Читаем Солдаты Вермахта. Подлинные свидетельства боев, страданий и смерти полностью

РОТКИРХ: Представьте себе, эти евреи, ведь некоторые из них сбежали, те, которые об этом постоянно рассказывают. (…) В мире это когда-нибудь отомстится. Если эти люди, евреи, встанут у руля и будут мстить, то это, естественно, будет ужасно. Но я говорю, это еще вопрос, допустят ли их другие, потому что массы иностранцев, англичан, французов и американцев, им тоже про евреев все ясно. Так что этого снова не будет. Они заключили союз с чертом, чтобы нас победить. Точно так же, как мы тогда заключили союз с большевиками, на время, и они тоже это сделали. В этом еще большой вопрос, какое направление в мире теперь получит преимущество и поверят ли нам люди.
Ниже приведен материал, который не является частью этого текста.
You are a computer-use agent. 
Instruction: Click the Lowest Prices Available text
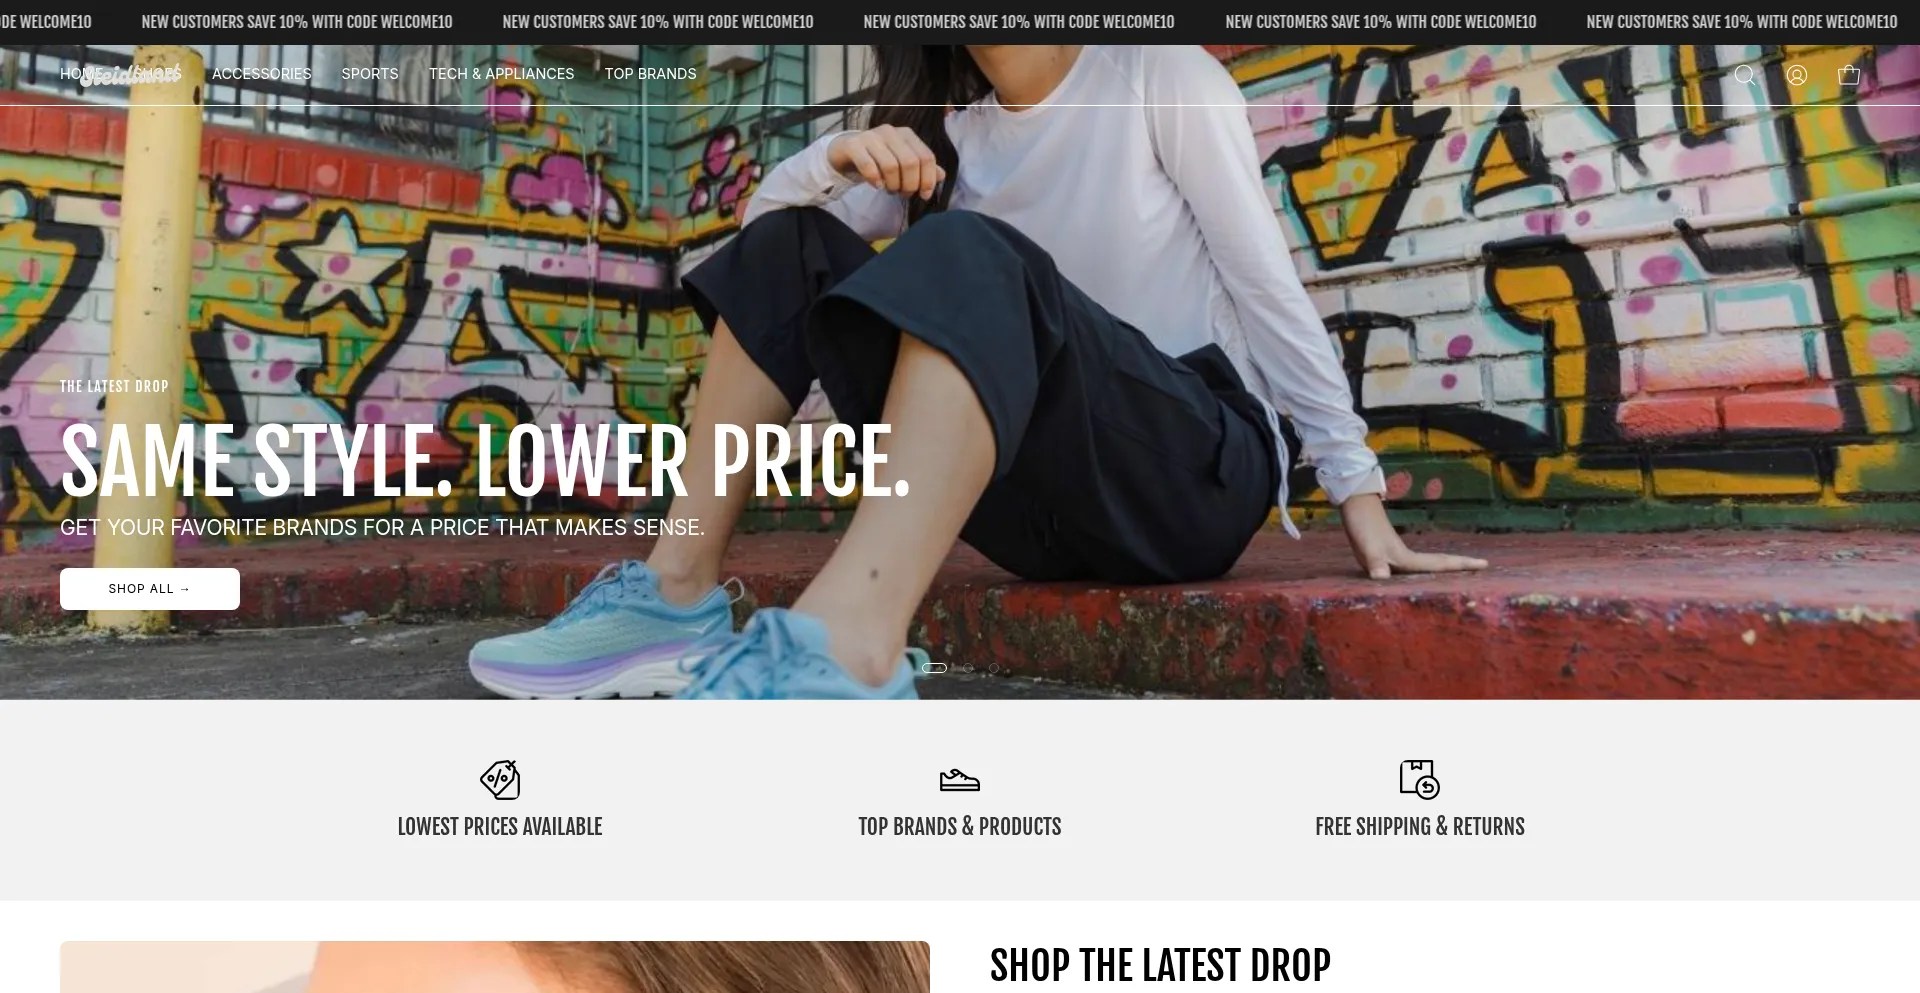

Нужно теперь работать над тем, чтобы люди нам верили, и избегать всего, что может снова людей раздражать. Над тем, чтобы им сразу показать: «Дети, мы хотим сотрудничать при построении разумного мира» [321].

Снова потрясает совмещение, на первый взгляд, самых противоречивых аспектов: возмущения акцией уничтожения, лаконичность действующих лиц, когда фюрер СС предложил в угоду Роткирху перенести время своего ежедневного расстрела на вторую половину дня, разнообразие в выборе жертв, как во Львове. И удивляет антиеврейская позиция Роткирха: он один из немногих, которые решительно говорят о «еврейском большевизме» и одновременно боятся мести евреев. Относительные рамки его аргументации, впрочем, допускают представление, что потерянное, очевидно, из-за жестокости международное доверие восстановимо и что потом и немцы снова смогут «сотрудничать при строительстве разумного мира».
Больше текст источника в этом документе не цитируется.